» **Work to be completed**
Read the data, and whenever a line holds the word "size", report that line.

» **Data provided**
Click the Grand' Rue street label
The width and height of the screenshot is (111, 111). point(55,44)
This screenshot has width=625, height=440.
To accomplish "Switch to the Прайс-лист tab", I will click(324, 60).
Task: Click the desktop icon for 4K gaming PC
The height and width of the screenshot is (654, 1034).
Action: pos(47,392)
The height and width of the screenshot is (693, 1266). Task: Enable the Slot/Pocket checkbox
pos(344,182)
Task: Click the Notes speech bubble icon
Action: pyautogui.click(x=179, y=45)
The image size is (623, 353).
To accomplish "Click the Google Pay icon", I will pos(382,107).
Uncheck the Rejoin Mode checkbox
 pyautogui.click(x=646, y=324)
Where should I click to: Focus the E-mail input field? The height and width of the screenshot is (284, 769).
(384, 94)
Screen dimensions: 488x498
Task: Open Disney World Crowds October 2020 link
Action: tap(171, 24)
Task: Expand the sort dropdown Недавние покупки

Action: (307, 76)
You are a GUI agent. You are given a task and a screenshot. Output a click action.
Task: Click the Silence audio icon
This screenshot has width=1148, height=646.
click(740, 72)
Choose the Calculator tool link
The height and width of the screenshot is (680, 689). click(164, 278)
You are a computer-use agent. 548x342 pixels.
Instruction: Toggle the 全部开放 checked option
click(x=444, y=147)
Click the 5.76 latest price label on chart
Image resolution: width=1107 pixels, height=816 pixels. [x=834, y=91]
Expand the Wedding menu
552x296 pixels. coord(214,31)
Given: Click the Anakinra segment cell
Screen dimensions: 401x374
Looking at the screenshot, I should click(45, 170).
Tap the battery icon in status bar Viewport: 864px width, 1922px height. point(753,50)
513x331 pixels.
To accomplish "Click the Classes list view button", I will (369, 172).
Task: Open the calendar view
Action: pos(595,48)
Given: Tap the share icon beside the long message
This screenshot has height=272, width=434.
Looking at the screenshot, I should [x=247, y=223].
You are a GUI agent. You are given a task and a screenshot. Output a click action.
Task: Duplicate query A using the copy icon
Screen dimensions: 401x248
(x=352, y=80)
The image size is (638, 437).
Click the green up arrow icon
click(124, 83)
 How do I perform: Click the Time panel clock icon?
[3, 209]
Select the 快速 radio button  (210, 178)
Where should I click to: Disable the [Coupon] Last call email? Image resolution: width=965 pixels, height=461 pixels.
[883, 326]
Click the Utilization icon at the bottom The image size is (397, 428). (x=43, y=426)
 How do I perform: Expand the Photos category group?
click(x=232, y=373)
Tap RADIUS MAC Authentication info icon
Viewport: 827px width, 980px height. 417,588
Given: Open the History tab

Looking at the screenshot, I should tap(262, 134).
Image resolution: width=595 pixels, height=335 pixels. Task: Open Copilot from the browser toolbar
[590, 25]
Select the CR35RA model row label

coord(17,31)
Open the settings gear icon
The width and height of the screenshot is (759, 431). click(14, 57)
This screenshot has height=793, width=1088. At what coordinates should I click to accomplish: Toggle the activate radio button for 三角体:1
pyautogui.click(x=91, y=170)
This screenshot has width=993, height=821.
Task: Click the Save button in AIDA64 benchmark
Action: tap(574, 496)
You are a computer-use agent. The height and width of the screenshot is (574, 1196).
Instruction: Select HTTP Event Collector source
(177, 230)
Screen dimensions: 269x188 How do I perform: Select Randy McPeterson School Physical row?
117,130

» **Reply**
The image size is (623, 353).
The image size is (638, 437).
Click the Utilization icon at the bottom The image size is (397, 428). (x=43, y=426)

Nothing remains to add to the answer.